В краткосрочном периоде — да, открываются новые возможности. Например, с российского рынка ушла австрийская Skidata, на пропускных системах которой работали почти все крупные российские стадионы, горнолыжные объекты и так далее. Сейчас перед нами стоит задача привести в соответствие с новыми требованиями законодательства в связи с внедрением системы идентификации болельщиков 6 стадионов, включая «Спартак», ЦСКА, «ВТБ-Арену».
— Продуктовую корзину пересматриваете?
— Конечно. Еще весной мы разрабатывали прототип шлюза для государственных границ. Вы же помните, как в Европе счастливые граждане ЕС топают через шлюзы, пока мы стоим в очереди к пограничнику? Мы долго и старательно разрабатывали аналогичное решение для наших аэропортов, чтобы наши граждане тоже не ходили к пограничнику, а прикладывали паспорт и автоматически проходили таможенный контроль. Уже были договоренности о пилотировании, но в связи с кризисом международного сообщения стало ясно, что это не самая актуальная разработка на данный момент. У нас были в разработке целевые продукты для европейского рынка, вроде автономного турникета «Горизонт M.POS», решений для фитнес-индустрии. Занимались биометрией. Но это все тоже пришлось отложить.

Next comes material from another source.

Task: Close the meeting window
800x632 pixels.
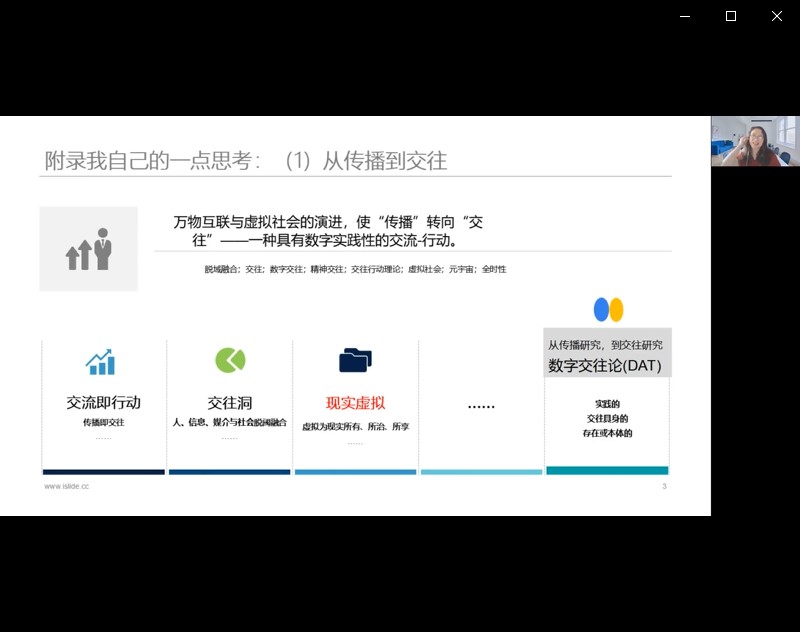Action: coord(776,16)
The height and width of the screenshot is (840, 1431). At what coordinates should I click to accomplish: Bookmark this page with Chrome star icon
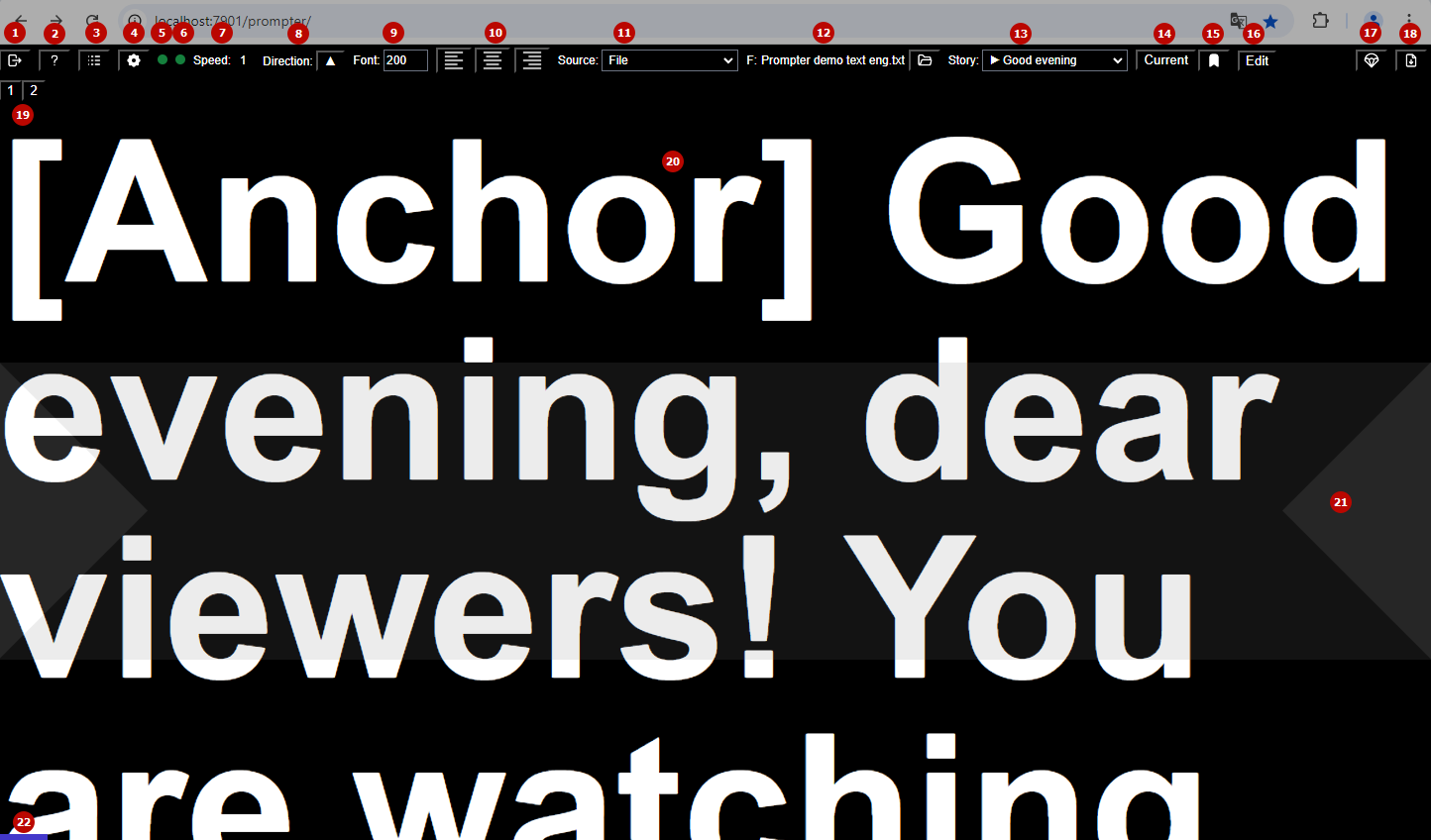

— И как быть в таких условиях? Вы говорите, что фаза пресейла у вас длится месяцами и годами. Не боитесь того, что заказчики начнут резать контракты?
— У нас уже сейчас это происходит. Есть проекты, где мы вынуждены были поменять австрийские двигатели на китайские — по договоренности с заказчиком. Понятно, что сейчас мы вырабатываем новые решения в разных сегментах. У нас есть, например, очень недорогие бюджетные решения для школ. Есть пять пилотных проектов в отдельных школах.
— Есть же разные подходы к оценкам необходимости турникета в школах. Многие считают, что турникеты на безопасность не влияют почти — условного Галявиева они не остановят, при этом только заторы создают…
— Вы поймите, такие проекты делаются не против людей. Они делаются на самом деле для родителей и упрощения многих процессов. Например, первые четыре класса дети не сами покупают еду в столовой — для них накрывают отдельно столы. Если в школе установлена система контроля доступа, списки, на сколько детей накрывать, формируются автоматически. Большинство родителей очень благодарны, что им приходит СМС, когда ребенок пришел и ушел.
— Сбежал с уроков или не сбежал?
— Да, и не только. Иногда родители просят кого-то подвезти, иногда школа находится далеко, им важно знать, что все с ребенком в порядке. Или могут выписать разовый пропуск на знакомого и попросить его забрать ребенка из школы. И школа будет уверена, что это не чужой человек, и вы будете знать, что все под контролем. Это в первую очередь про услуги и удобство родителей. Да и дети сами к этому относятся нормально.
А что касается безопасности, этот фактор тоже нельзя сбрасывать со счетов. В критической ситуации даже задержка на пару секунд может кому-то спасти жизнь.
«Спрос на турникеты с распознаванием лиц бешено рос до прошлого года»
О биометрии
— Биометрический доступ развиваете?
— Мы во всех устройствах встраиваем камеры, но саму систему распознавания не делали, потому что не хотели конкурировать со всем рынком видеонаблюдения и безопасности. Спрос на турникеты с распознаванием лиц бешено рос до прошлого года. Дело в том, что с появлением нейросетей технологии стали дешевыми и доступными, заниматься биометрической идентификацией теперь может любой школьник. Но в какой-то момент государство приняло решение, что эти процессы надо регулировать, потому что слишком много биометрических данных гуляет где попало. И буквально на днях, 21 декабря, был принят закон о единой биометрической системе, теперь этот рынок целиком уходит под контроль государства.
— Это правильно?
— Я считаю, что распространять такое решение сразу на все не совсем правильно. Можно было оставить его только на особо значимых секторах: банковском, ОПК и так далее. Но сейчас под него попадают все коммерческие сегменты, включая, например, все фитнес-центры, которые вполне эффективно использовали биометрию, чтобы сократить влияние на персонал.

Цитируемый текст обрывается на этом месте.